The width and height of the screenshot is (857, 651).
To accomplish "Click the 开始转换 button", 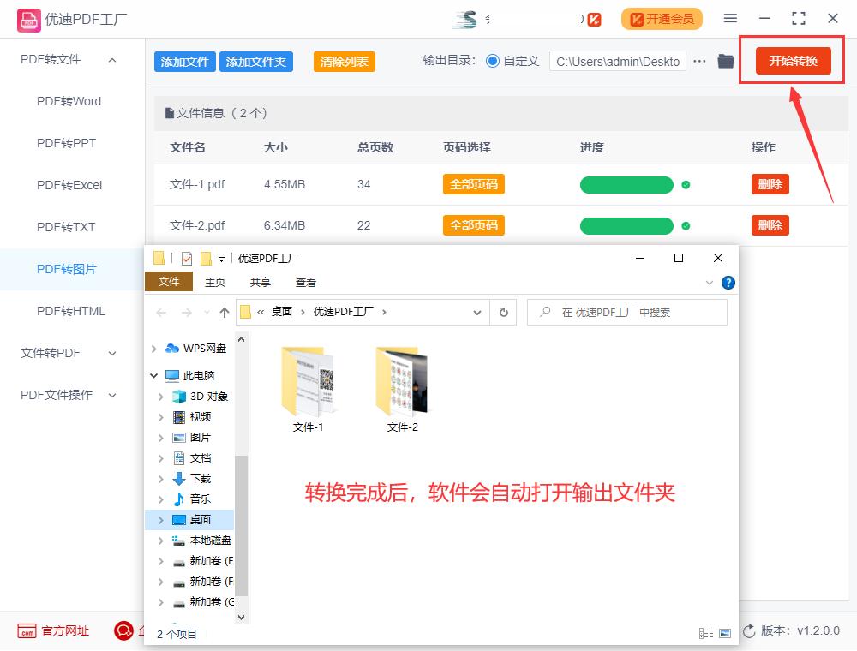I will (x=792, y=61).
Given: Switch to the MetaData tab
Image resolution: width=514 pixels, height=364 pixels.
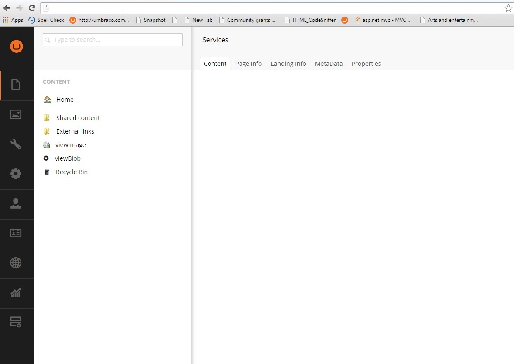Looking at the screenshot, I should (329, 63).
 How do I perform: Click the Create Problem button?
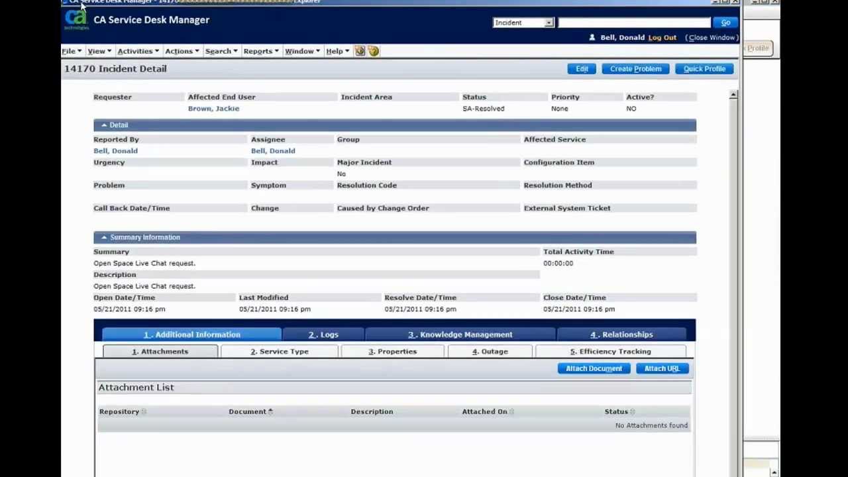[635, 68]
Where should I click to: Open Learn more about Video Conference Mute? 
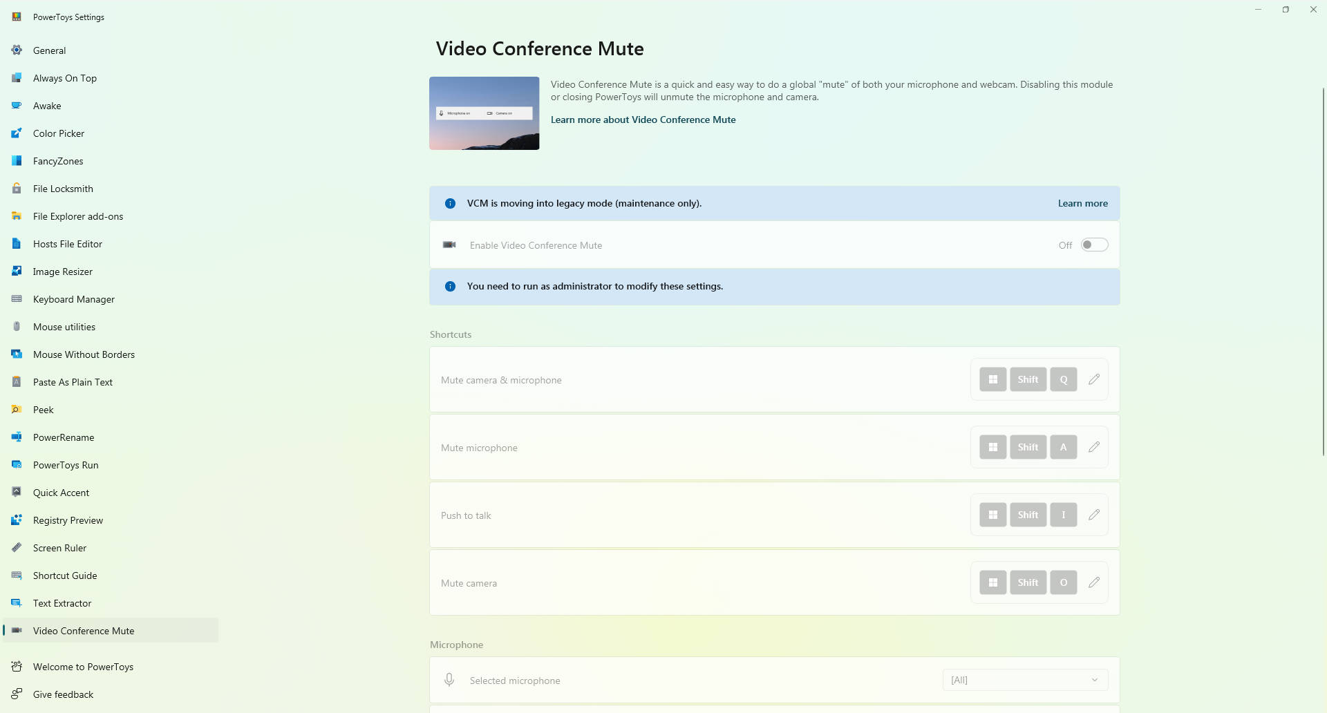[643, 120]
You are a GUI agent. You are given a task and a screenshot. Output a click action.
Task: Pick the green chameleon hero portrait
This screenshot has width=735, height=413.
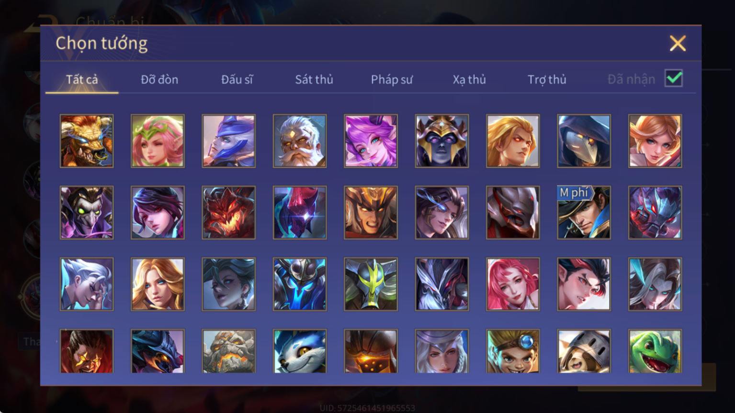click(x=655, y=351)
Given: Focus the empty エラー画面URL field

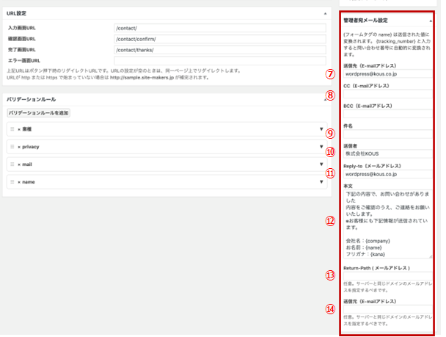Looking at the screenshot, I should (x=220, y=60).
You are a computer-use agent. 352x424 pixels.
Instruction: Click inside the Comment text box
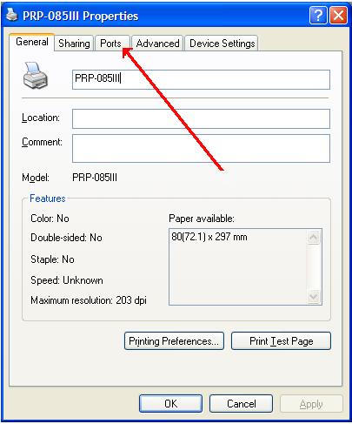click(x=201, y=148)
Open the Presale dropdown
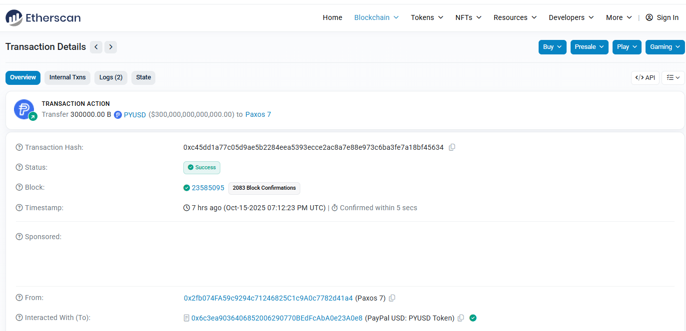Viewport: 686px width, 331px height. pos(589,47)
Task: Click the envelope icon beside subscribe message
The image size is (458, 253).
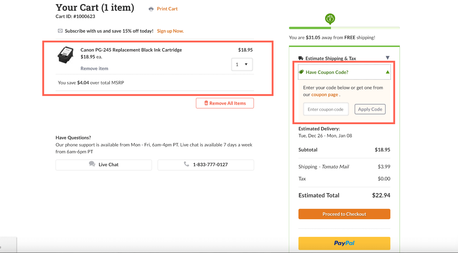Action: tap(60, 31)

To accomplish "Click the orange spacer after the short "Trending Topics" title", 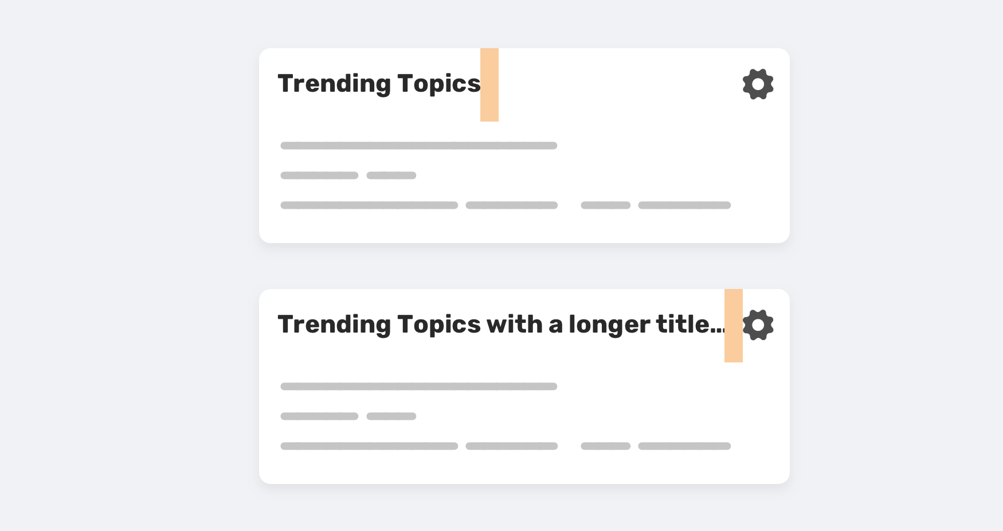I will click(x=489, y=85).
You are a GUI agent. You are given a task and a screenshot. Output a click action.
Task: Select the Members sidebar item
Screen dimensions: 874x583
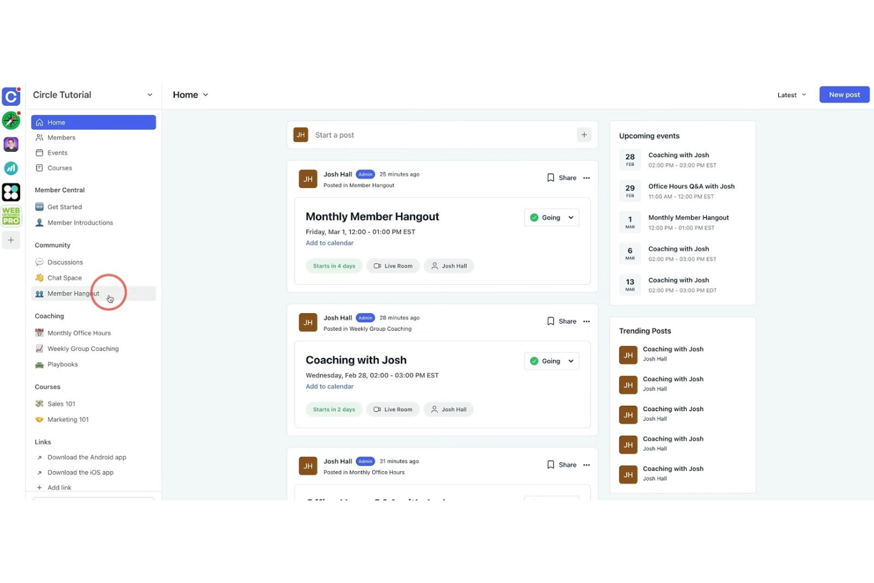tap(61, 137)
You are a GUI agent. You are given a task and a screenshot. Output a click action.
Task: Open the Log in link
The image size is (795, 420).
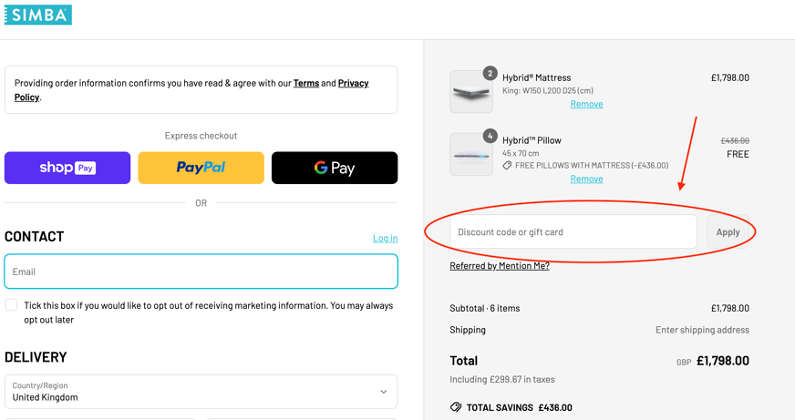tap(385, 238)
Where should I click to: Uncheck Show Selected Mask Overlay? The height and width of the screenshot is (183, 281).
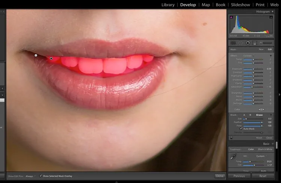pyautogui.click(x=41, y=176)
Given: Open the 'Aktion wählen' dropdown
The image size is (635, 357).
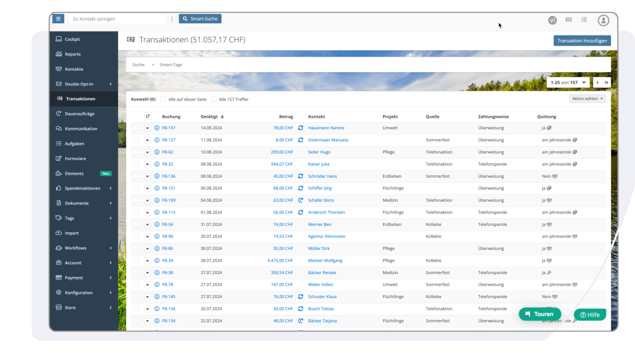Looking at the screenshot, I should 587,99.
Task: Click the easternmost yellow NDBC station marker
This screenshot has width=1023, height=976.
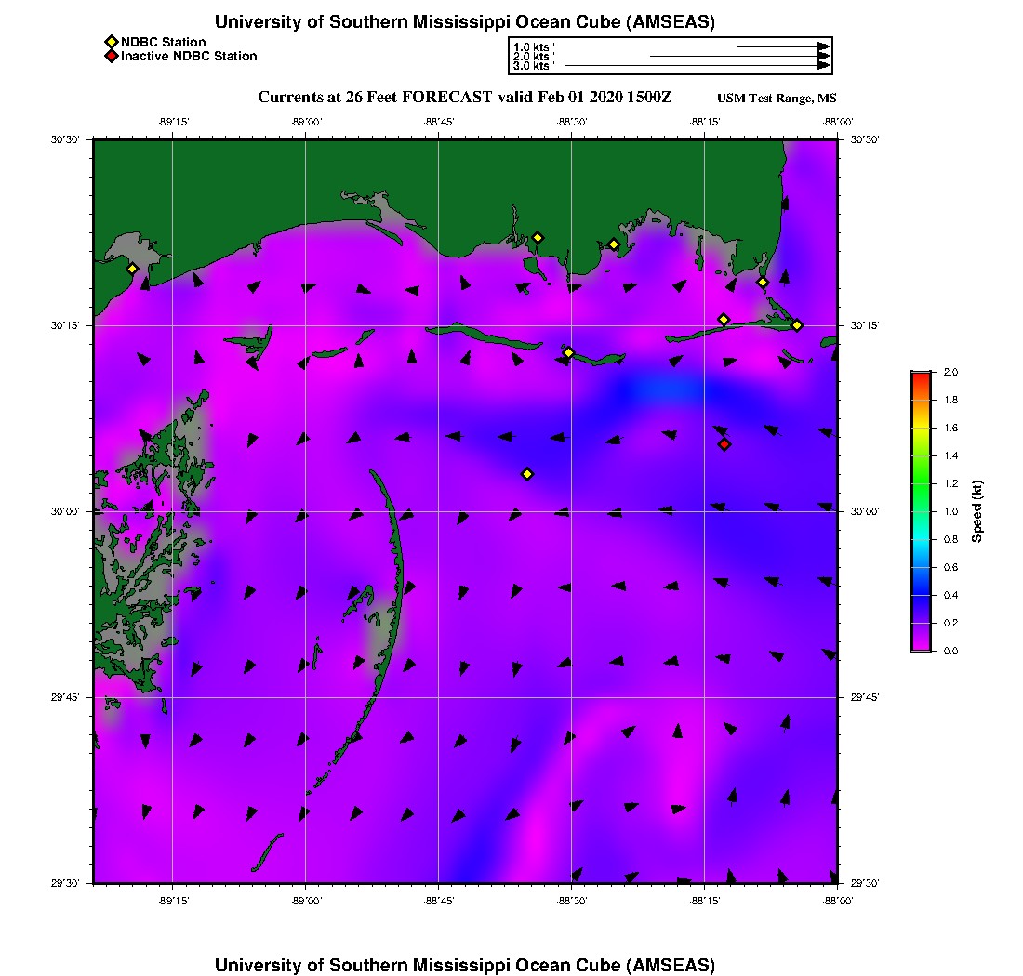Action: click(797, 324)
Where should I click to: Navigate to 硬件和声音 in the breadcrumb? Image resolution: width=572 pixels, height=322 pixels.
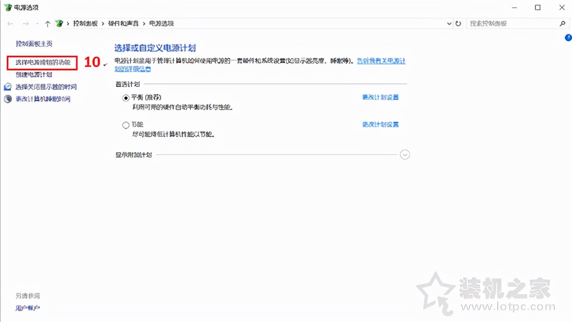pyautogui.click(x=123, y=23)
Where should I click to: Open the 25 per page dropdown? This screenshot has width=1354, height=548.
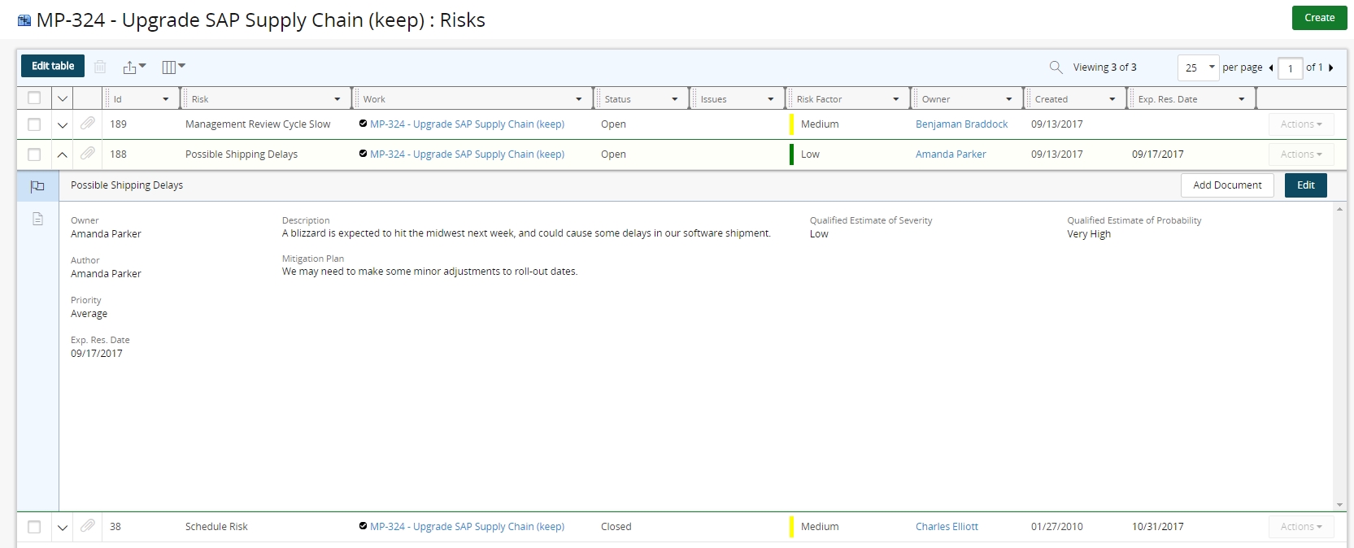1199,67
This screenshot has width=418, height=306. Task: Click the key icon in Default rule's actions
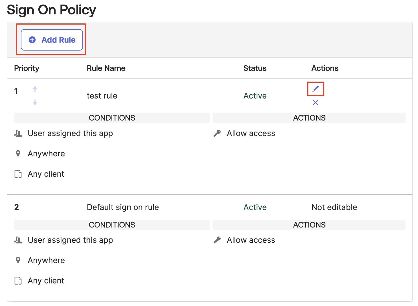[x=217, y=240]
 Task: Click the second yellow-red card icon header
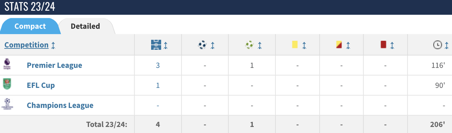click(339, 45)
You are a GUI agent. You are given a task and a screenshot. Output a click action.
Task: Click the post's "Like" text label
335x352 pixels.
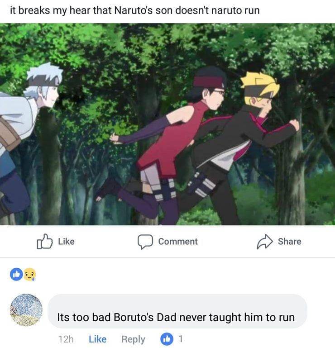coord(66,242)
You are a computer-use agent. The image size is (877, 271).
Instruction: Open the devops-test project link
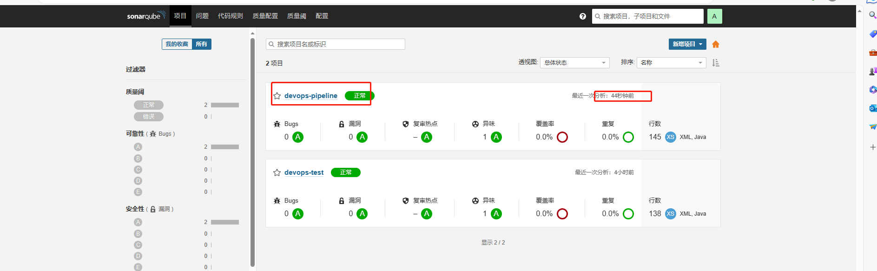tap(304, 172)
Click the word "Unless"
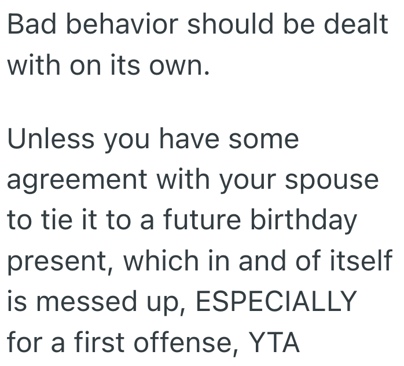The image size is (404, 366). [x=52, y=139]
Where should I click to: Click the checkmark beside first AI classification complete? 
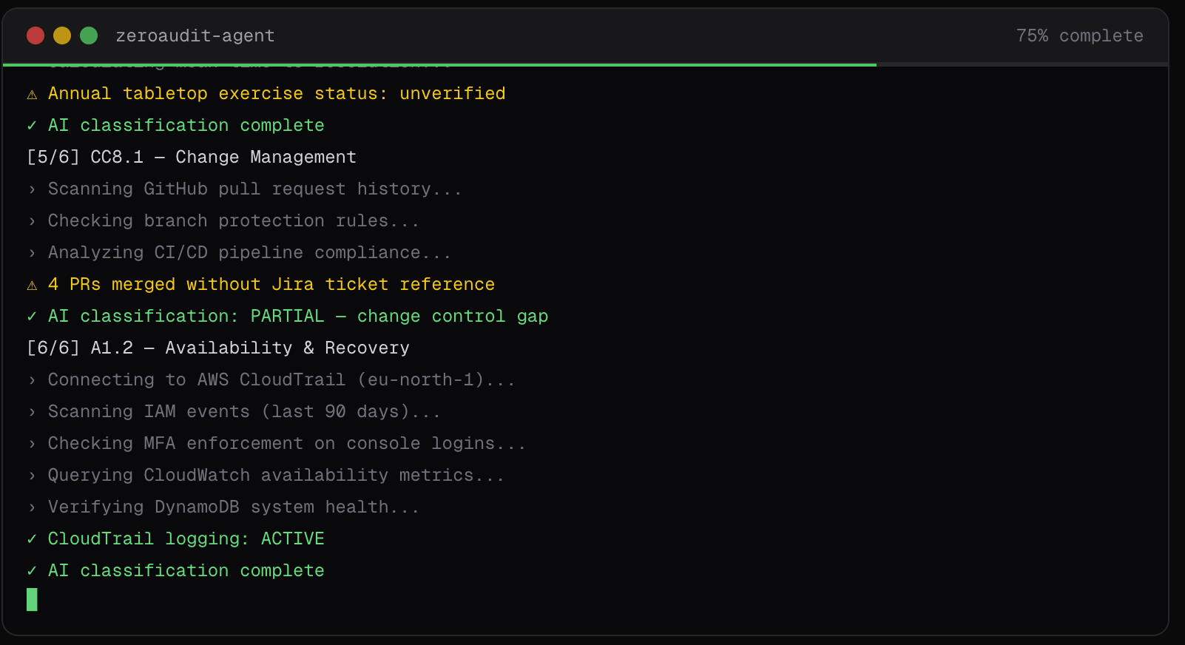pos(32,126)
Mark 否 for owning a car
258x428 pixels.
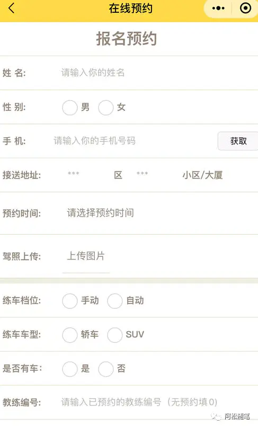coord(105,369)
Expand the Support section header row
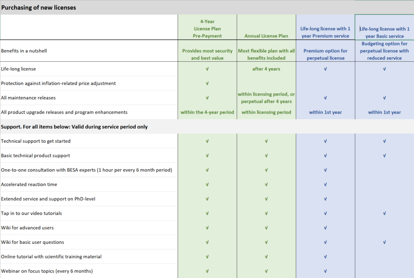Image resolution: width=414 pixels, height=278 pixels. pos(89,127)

◆ **ASSIGNED TASK**:
Within the listing above, each line containing "computer" is counted once; report the total and nothing else.

◆ **EXPECTED OUTPUT**:
2